Freitag, 28. August 2015

Die große Mutter

Bis ins Mittelalter hinein blieb die "fressende", "vertilgende" Kraft der "Großen Mutter" bewußt. Ihr seltsames Symbol innerhalb des Katholizismus waren die Marien-Statuen der Vierge ouvrante: Wenn ihre Flügeltüren geschlossen waren, sah die vierge wirklich aus wie die Jungfrau - das Jesuskind und den Weltapfel in der Hand. Wenn sie sich aber öffneten, sah man in ihrem Leib: Gottvater zwischen den Brüsten und tief verborgen im Uterus: den gekreuzigten Christus und manchmal auch noch die Taube des Heiligen Geistes. Die "Mutter" war größer als sie alle, sie umfaßte und enthielt sie, sie hatte sie buchstäblich gefressen! Kein Wunder, daß die Kirche schließlich derartige Darstellungen verbot!

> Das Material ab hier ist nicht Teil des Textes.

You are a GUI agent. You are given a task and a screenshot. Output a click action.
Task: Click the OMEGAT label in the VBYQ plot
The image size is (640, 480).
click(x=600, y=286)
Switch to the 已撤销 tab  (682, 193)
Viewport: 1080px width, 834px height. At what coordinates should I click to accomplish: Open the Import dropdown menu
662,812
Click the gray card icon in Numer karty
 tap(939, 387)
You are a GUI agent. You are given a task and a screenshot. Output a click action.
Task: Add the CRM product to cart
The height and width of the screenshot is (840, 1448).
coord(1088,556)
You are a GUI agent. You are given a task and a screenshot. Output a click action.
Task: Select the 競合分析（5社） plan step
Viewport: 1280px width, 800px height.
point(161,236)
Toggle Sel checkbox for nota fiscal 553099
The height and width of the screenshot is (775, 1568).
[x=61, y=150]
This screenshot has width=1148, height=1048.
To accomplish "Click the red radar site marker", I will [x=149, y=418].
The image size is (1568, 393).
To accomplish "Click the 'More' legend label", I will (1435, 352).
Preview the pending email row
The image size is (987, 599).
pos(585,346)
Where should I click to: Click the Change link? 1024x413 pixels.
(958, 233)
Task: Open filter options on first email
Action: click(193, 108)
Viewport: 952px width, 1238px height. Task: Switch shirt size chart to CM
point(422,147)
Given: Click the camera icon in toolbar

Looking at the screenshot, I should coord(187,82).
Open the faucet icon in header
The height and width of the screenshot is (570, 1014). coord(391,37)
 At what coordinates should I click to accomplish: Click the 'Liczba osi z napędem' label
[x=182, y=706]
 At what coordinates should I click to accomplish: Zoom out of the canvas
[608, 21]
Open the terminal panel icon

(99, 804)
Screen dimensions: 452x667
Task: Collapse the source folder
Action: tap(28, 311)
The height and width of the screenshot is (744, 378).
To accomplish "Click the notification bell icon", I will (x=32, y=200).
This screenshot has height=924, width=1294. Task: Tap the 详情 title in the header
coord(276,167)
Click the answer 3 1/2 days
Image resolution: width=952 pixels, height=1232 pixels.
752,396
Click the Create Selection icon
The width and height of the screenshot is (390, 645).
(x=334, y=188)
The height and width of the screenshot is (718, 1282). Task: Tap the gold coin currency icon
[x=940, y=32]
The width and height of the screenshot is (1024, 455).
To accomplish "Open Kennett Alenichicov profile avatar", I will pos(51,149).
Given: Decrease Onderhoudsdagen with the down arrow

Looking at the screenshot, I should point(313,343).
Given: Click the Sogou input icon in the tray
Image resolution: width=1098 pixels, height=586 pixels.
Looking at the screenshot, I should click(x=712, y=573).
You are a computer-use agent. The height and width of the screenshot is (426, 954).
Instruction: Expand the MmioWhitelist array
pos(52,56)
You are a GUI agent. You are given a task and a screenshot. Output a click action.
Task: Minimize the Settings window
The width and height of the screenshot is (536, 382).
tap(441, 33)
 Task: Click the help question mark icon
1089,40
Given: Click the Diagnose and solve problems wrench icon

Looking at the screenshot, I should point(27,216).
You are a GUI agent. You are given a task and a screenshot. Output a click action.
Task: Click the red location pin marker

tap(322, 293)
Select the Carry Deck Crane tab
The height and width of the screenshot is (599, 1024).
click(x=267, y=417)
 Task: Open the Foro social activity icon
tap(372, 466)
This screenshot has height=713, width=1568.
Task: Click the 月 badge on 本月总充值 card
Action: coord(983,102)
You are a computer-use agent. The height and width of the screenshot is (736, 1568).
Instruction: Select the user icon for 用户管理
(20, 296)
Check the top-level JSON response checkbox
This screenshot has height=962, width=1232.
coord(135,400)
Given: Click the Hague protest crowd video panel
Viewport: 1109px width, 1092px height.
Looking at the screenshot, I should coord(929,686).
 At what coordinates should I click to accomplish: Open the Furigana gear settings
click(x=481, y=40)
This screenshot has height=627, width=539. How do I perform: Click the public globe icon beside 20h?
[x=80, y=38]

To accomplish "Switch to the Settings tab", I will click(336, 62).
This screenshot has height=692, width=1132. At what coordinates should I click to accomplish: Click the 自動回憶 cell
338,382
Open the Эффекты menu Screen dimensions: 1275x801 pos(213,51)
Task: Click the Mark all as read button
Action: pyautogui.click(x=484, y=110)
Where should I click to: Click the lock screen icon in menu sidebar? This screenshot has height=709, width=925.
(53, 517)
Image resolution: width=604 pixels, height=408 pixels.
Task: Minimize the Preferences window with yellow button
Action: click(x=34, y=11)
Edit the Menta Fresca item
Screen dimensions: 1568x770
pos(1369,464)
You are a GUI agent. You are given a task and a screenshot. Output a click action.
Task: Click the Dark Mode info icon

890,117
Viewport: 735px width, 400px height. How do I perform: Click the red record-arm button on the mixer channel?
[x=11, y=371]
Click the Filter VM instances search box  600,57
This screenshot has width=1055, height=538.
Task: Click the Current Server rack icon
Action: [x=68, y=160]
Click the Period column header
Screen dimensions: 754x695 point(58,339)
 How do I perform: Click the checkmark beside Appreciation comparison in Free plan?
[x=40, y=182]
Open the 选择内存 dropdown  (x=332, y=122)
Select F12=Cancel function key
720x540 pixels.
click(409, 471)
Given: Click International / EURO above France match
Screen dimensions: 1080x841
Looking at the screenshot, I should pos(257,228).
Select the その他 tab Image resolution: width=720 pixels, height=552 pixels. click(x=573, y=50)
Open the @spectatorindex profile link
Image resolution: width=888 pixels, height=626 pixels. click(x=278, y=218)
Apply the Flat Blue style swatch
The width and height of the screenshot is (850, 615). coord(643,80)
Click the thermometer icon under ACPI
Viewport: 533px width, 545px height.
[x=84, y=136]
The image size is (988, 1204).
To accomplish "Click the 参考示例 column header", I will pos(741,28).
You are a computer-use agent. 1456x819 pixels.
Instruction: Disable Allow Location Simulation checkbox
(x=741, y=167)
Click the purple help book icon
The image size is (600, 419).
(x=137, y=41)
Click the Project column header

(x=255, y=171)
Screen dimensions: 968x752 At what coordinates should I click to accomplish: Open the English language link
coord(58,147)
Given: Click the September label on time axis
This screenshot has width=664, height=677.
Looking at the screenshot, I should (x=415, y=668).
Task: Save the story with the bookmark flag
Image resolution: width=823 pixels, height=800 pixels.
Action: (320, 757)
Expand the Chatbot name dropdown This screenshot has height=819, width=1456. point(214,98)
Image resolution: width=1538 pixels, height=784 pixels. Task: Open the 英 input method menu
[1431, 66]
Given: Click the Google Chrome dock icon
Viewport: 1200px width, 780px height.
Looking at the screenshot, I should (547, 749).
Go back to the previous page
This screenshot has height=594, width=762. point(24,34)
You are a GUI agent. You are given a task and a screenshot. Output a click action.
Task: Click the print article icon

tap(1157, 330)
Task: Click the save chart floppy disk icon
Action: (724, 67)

Keiner schüttelt sich, wenn ihm der Pfarrer den Kelch reicht und sagt: Christi Blut. Und die Oblate: Christi Leib. In diesem Moment trinken und essen wir noch immer, was wir in den Kulturen der "Großen Mutter" Hunderttausende von Jahren lang zu uns genommen haben: Menschenblut und Menschenfleisch. Wir sind darüber geblieben, "was man salopp ein 'Muttersöhnchen' nennt" (Ken Wilber).